What to produce ::
Can you change "Templates browser" to "Templates panel" in this material and leave everything else as it is?

Item-finding records ::
╔══

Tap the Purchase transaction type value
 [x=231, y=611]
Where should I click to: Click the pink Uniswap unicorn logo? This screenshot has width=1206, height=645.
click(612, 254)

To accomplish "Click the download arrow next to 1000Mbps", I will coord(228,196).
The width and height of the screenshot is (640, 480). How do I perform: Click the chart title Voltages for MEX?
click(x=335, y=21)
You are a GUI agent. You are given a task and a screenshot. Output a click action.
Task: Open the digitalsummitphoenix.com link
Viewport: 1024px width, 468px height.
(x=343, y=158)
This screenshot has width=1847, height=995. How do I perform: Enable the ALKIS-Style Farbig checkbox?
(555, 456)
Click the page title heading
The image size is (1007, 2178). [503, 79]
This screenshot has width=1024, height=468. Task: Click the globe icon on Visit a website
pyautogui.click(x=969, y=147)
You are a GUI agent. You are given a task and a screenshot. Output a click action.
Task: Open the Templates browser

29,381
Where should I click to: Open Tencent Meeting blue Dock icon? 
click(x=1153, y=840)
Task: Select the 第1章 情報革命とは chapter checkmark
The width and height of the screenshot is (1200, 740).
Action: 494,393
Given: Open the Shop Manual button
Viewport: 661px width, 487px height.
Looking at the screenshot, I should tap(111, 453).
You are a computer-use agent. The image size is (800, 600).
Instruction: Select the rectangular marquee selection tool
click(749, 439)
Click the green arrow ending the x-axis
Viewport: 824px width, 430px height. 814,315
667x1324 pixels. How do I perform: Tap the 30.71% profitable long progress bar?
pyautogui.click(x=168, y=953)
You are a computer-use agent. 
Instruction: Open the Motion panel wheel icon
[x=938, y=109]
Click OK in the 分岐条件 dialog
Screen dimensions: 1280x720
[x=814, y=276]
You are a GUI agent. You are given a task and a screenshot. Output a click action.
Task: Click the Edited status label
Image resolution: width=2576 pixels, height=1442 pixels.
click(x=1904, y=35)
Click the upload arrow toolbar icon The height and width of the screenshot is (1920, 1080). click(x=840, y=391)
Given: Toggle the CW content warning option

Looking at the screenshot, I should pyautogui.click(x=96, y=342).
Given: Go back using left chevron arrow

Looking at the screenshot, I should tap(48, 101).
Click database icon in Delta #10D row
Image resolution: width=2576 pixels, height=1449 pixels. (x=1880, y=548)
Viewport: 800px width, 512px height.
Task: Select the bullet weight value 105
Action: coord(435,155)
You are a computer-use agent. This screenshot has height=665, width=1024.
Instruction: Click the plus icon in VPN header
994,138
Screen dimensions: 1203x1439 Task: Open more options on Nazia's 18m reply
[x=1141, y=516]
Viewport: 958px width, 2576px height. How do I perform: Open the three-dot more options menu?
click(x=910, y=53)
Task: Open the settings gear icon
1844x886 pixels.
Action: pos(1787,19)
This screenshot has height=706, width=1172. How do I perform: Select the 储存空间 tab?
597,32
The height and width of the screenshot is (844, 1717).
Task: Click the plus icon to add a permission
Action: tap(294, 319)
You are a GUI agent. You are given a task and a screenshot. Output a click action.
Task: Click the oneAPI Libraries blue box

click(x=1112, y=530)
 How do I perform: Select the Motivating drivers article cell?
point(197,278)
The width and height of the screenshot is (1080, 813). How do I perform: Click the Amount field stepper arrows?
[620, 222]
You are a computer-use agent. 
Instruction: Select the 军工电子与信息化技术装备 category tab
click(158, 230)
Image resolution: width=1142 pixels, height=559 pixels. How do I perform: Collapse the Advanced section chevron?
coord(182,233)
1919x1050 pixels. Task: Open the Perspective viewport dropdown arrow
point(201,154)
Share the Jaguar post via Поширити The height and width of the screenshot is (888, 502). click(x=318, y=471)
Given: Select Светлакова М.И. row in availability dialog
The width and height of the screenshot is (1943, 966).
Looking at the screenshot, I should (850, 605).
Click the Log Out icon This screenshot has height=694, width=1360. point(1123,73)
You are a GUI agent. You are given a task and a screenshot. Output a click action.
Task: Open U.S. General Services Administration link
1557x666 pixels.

╚══

Response below ::
Tap the Purchase transaction type value
 [x=231, y=611]
Where should I click to: Click the pink Uniswap unicorn logo? This screenshot has width=1206, height=645.
click(612, 254)

To accomplish "Click the download arrow next to 1000Mbps", I will coord(228,196).
The width and height of the screenshot is (640, 480). How do I perform: Click the chart title Voltages for MEX?
click(x=335, y=21)
You are a GUI agent. You are given a task and a screenshot. Output a click action.
Task: Open the digitalsummitphoenix.com link
Viewport: 1024px width, 468px height.
(x=343, y=158)
This screenshot has width=1847, height=995. How do I perform: Enable the ALKIS-Style Farbig checkbox?
(555, 456)
Click the page title heading
The image size is (1007, 2178). [503, 79]
This screenshot has width=1024, height=468. Task: Click the globe icon on Visit a website
pyautogui.click(x=969, y=147)
You are a GUI agent. You are given a task and a screenshot. Output a click action.
Task: Open the Templates panel

29,381
Where should I click to: Open Tencent Meeting blue Dock icon? 
click(x=1153, y=840)
Task: Select the 第1章 情報革命とは chapter checkmark
The width and height of the screenshot is (1200, 740).
Action: 494,393
Given: Open the Shop Manual button
Viewport: 661px width, 487px height.
Looking at the screenshot, I should tap(111, 453).
You are a computer-use agent. The image size is (800, 600).
Instruction: Select the rectangular marquee selection tool
click(749, 439)
Click the green arrow ending the x-axis
Viewport: 824px width, 430px height. 814,315
667x1324 pixels. How do I perform: Tap the 30.71% profitable long progress bar?
pyautogui.click(x=168, y=953)
You are a computer-use agent. 
Instruction: Open the Motion panel wheel icon
[x=938, y=109]
Click OK in the 分岐条件 dialog
Screen dimensions: 1280x720
[x=814, y=276]
You are a GUI agent. You are given a task and a screenshot. Output a click action.
Task: Click the Edited status label
Image resolution: width=2576 pixels, height=1442 pixels.
click(x=1904, y=35)
Click the upload arrow toolbar icon The height and width of the screenshot is (1920, 1080). click(x=840, y=391)
Given: Toggle the CW content warning option

Looking at the screenshot, I should pyautogui.click(x=96, y=342).
Given: Go back using left chevron arrow

Looking at the screenshot, I should tap(48, 101).
Click database icon in Delta #10D row
Image resolution: width=2576 pixels, height=1449 pixels. (x=1880, y=548)
Viewport: 800px width, 512px height.
Task: Select the bullet weight value 105
Action: coord(435,155)
You are a computer-use agent. This screenshot has height=665, width=1024.
Instruction: Click the plus icon in VPN header
994,138
Screen dimensions: 1203x1439 Task: Open more options on Nazia's 18m reply
[x=1141, y=516]
Viewport: 958px width, 2576px height. How do I perform: Open the three-dot more options menu?
click(x=910, y=53)
Task: Open the settings gear icon
1844x886 pixels.
Action: pos(1787,19)
This screenshot has height=706, width=1172. How do I perform: Select the 储存空间 tab?
597,32
The height and width of the screenshot is (844, 1717).
Task: Click the plus icon to add a permission
Action: tap(294, 319)
You are a GUI agent. You are given a task and a screenshot. Output a click action.
Task: Click the oneAPI Libraries blue box

click(x=1112, y=530)
 How do I perform: Select the Motivating drivers article cell?
point(197,278)
The width and height of the screenshot is (1080, 813). How do I perform: Click the Amount field stepper arrows?
[620, 222]
You are a computer-use agent. 
Instruction: Select the 军工电子与信息化技术装备 category tab
click(158, 230)
Image resolution: width=1142 pixels, height=559 pixels. How do I perform: Collapse the Advanced section chevron?
coord(182,233)
1919x1050 pixels. Task: Open the Perspective viewport dropdown arrow
point(201,154)
Share the Jaguar post via Поширити The height and width of the screenshot is (888, 502). click(x=318, y=471)
Given: Select Светлакова М.И. row in availability dialog
The width and height of the screenshot is (1943, 966).
Looking at the screenshot, I should (850, 605).
Click the Log Out icon This screenshot has height=694, width=1360. point(1123,73)
You are a GUI agent. You are given a task and a screenshot. Output a click action.
Task: Open U.S. General Services Administration link
1557x666 pixels.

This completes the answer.